(Beginning of Records for the exercise)
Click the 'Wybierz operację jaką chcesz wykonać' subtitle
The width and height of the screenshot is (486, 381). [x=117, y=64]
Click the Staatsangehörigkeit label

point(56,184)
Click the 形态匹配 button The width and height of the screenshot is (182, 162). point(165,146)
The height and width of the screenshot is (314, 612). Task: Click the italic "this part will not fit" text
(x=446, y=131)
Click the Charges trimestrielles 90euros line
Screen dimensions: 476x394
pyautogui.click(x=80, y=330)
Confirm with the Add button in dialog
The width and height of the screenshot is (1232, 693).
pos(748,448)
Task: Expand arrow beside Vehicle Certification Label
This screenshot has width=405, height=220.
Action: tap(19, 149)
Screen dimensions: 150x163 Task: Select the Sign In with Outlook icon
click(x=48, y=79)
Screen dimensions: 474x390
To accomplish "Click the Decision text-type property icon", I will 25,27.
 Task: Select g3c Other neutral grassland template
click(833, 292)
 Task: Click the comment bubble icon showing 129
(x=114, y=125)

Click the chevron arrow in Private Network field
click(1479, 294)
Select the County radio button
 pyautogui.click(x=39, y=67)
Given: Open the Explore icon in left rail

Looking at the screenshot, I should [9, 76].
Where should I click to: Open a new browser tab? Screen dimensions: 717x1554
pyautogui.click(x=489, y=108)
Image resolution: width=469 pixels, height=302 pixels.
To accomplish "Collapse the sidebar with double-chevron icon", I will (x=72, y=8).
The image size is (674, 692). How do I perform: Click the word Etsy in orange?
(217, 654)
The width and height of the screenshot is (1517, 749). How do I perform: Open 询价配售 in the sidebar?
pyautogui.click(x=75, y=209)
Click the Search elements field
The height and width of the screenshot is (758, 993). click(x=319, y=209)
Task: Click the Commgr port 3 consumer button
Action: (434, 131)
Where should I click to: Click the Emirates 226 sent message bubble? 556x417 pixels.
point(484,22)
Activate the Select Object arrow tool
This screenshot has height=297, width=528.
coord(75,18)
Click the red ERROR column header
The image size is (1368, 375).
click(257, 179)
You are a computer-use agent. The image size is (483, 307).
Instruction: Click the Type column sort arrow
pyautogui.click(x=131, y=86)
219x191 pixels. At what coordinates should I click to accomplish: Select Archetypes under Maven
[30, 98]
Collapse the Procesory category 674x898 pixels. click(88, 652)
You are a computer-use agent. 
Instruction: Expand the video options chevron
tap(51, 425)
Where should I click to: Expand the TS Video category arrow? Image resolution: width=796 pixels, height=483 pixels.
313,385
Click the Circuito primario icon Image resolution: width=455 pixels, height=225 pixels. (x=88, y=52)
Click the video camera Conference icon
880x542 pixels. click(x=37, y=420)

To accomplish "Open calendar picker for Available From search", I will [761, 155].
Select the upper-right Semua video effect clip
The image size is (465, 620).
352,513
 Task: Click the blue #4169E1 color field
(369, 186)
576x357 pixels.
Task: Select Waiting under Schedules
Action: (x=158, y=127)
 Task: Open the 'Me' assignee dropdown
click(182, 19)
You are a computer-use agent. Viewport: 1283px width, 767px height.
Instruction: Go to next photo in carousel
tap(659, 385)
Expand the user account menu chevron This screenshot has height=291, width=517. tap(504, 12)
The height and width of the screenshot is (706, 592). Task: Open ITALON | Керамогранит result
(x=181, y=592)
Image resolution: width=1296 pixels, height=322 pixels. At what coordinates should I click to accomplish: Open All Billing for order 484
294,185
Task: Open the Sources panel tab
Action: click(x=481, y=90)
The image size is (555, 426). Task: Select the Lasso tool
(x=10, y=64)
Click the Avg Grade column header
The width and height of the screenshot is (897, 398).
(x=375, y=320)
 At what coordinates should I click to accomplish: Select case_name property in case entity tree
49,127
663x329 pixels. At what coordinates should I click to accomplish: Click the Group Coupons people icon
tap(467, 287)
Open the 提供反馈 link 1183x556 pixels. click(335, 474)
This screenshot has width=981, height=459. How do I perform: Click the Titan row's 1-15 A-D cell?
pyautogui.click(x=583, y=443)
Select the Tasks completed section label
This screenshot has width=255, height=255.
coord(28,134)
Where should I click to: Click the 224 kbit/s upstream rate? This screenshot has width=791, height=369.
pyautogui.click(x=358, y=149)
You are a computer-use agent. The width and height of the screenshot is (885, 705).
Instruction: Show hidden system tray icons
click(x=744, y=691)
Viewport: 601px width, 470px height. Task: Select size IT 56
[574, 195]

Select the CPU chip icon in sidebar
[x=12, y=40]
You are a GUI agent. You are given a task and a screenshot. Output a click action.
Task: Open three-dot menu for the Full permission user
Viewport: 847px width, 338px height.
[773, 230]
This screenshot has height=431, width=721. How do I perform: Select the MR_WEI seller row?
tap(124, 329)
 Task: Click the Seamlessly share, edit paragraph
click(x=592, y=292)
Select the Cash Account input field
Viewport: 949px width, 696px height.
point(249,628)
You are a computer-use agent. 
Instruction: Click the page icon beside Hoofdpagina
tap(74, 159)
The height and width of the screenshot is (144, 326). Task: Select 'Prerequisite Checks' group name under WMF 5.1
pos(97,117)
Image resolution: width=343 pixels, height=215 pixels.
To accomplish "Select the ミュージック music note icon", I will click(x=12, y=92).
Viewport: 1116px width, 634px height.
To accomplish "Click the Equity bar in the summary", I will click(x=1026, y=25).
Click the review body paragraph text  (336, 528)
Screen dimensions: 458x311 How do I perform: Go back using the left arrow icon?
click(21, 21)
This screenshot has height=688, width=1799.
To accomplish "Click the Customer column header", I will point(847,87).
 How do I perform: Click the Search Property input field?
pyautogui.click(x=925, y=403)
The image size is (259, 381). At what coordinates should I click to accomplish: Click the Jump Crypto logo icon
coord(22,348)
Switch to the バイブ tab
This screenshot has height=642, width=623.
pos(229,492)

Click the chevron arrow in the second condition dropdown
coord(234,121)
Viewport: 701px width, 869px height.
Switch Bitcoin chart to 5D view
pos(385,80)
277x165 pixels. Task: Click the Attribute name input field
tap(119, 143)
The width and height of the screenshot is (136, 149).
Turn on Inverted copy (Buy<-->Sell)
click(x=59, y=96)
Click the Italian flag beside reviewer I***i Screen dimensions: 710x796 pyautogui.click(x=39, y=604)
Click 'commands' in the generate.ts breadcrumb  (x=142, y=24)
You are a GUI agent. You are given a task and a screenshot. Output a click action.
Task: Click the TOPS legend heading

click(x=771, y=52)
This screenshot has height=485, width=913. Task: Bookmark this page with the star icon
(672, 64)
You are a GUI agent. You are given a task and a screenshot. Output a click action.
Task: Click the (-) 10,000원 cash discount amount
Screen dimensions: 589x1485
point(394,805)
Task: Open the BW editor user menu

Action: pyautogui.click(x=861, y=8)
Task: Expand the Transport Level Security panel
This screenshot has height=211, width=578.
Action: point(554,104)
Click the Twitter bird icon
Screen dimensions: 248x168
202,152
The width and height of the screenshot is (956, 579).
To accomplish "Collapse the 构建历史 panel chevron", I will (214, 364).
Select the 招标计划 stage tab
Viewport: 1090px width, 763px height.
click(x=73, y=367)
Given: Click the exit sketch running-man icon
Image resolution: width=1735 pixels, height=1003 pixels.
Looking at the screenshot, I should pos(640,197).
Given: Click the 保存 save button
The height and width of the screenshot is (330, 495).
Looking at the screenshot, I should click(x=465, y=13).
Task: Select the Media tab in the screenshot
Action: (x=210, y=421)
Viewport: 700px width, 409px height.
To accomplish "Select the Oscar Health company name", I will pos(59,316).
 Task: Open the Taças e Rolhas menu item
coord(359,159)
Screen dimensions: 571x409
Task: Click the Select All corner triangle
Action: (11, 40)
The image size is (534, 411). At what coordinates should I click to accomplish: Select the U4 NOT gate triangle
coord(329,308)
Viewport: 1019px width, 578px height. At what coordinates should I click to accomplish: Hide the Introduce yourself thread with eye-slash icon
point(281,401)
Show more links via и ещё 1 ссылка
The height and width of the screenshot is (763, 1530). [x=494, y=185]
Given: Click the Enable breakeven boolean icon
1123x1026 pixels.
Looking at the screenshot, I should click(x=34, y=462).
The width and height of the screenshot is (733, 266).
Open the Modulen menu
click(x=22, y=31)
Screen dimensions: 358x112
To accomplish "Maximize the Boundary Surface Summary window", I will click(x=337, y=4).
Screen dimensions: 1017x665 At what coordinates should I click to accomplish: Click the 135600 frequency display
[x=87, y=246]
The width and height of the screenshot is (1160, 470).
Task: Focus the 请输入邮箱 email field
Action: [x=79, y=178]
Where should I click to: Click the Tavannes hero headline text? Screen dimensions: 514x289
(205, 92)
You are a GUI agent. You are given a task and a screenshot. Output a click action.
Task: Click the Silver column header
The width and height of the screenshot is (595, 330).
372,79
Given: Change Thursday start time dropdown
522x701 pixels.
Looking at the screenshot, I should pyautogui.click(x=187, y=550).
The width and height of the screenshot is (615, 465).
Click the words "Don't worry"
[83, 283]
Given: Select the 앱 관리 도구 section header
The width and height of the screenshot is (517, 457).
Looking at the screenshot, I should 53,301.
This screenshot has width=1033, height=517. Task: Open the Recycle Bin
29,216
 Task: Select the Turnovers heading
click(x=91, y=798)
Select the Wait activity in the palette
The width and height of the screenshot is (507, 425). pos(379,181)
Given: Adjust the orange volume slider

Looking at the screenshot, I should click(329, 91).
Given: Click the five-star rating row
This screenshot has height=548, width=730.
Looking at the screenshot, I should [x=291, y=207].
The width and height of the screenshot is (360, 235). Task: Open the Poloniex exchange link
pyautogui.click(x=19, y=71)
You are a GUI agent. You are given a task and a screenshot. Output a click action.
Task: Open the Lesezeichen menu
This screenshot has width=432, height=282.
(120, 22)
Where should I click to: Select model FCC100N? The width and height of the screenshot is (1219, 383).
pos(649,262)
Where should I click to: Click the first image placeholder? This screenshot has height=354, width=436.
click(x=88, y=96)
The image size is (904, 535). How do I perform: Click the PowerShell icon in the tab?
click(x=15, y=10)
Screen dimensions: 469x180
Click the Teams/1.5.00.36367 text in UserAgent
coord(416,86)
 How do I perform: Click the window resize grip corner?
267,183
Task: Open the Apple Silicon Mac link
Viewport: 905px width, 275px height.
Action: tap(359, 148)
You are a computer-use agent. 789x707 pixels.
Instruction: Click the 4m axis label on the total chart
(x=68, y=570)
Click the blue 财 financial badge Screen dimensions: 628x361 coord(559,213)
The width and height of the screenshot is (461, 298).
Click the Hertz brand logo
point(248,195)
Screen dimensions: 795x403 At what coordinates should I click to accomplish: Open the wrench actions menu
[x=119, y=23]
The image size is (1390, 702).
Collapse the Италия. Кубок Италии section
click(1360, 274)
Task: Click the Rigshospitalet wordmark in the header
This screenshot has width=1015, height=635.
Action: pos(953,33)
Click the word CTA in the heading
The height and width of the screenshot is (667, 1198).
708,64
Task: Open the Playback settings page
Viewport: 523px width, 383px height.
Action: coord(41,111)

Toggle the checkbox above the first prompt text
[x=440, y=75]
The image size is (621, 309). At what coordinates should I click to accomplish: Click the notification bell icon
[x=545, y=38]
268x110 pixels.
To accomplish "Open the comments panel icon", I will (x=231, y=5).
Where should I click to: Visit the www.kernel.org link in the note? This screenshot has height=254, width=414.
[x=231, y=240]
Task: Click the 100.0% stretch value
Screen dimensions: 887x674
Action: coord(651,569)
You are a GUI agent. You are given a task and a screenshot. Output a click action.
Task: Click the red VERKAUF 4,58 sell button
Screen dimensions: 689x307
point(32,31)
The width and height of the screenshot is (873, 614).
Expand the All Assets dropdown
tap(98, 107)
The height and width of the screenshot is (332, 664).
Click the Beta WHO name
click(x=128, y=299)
(End of Records for the exercise)
• [Problem]:
Repeat exactly the lines of the records from the one containing "Task: Open the Playback settings page" to the last, and include no line outside that stretch.

• [Solution to the exercise]:
Task: Open the Playback settings page
Viewport: 523px width, 383px height.
Action: coord(41,111)

Toggle the checkbox above the first prompt text
[x=440, y=75]
The image size is (621, 309). At what coordinates should I click to accomplish: Click the notification bell icon
[x=545, y=38]
268x110 pixels.
To accomplish "Open the comments panel icon", I will (x=231, y=5).
Where should I click to: Visit the www.kernel.org link in the note? This screenshot has height=254, width=414.
[x=231, y=240]
Task: Click the 100.0% stretch value
Screen dimensions: 887x674
Action: coord(651,569)
You are a GUI agent. You are given a task and a screenshot. Output a click action.
Task: Click the red VERKAUF 4,58 sell button
Screen dimensions: 689x307
point(32,31)
The width and height of the screenshot is (873, 614).
Expand the All Assets dropdown
tap(98, 107)
The height and width of the screenshot is (332, 664).
Click the Beta WHO name
click(x=128, y=299)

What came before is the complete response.